__What you should do__. Please print nothing but the lines from the one with "Image resolution: width=1013" to the last line of the records below, and omit pictures.

Collected data entries:
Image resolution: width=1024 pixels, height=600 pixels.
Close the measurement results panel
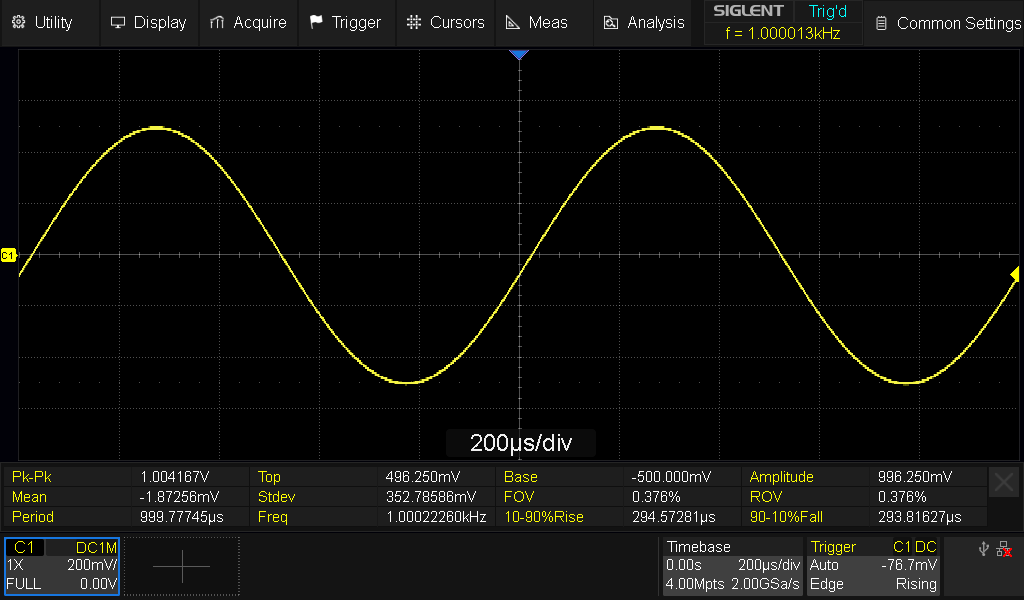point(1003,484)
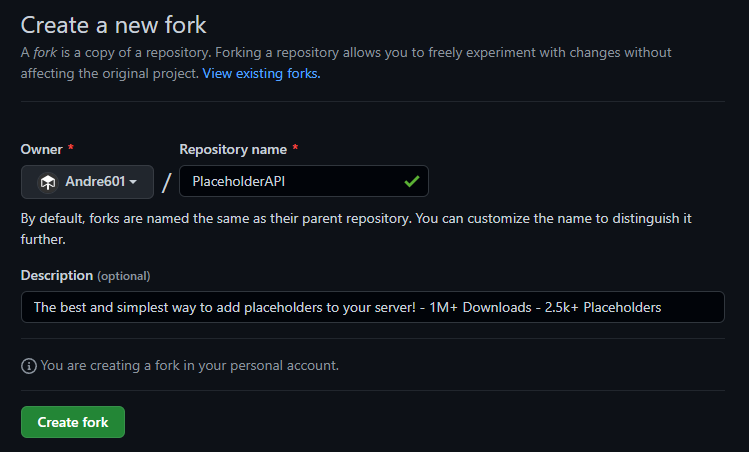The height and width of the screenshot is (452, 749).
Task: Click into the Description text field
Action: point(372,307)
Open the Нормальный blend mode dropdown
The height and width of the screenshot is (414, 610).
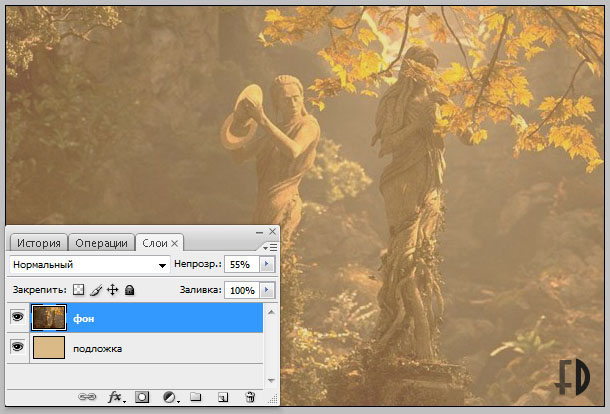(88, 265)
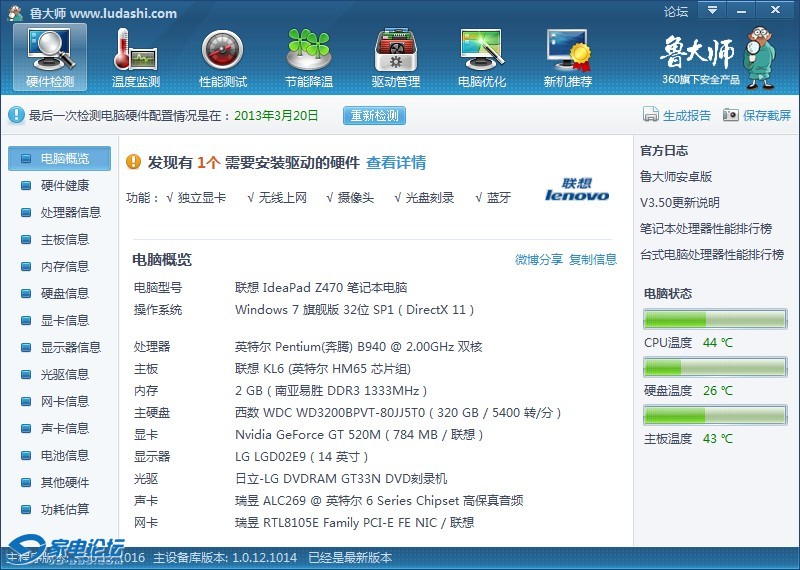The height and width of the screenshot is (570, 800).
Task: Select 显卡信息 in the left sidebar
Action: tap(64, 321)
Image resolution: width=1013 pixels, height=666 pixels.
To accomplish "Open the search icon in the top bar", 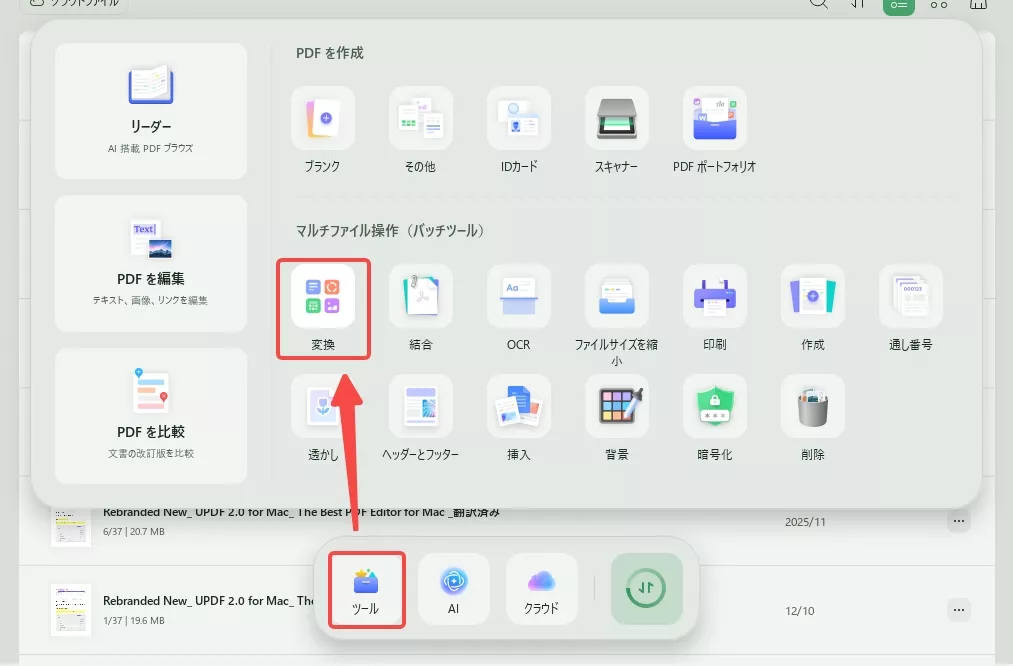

__Result for this task__.
Image resolution: width=1013 pixels, height=666 pixels.
To accomplish "Open the search icon in the top bar", 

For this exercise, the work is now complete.